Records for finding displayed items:
::::

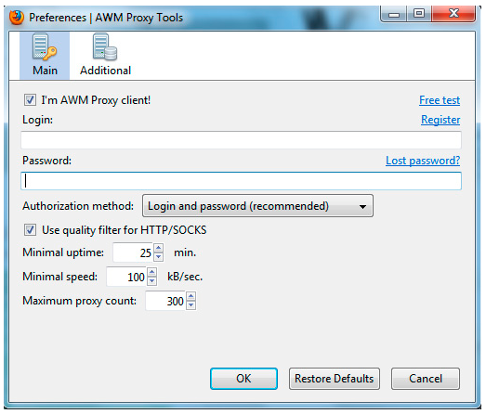Click the Firefox icon in title bar
486x414 pixels.
pyautogui.click(x=17, y=18)
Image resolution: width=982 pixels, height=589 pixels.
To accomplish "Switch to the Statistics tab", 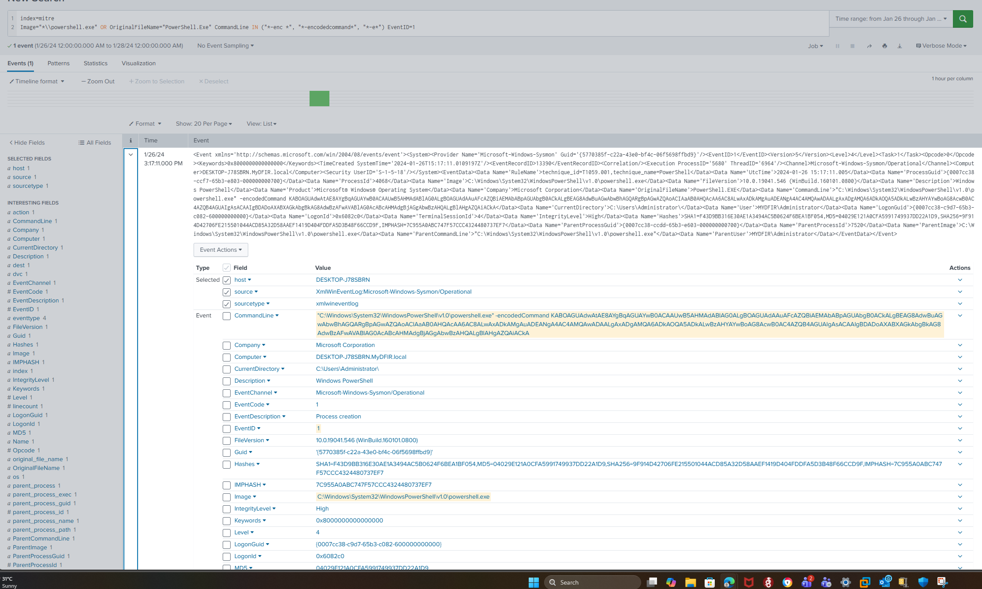I will (95, 63).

::::

-- Problem to solve --
Tally the lines in the rows above that contain the string "pixels". Reply with the number only.

-- Task result --
2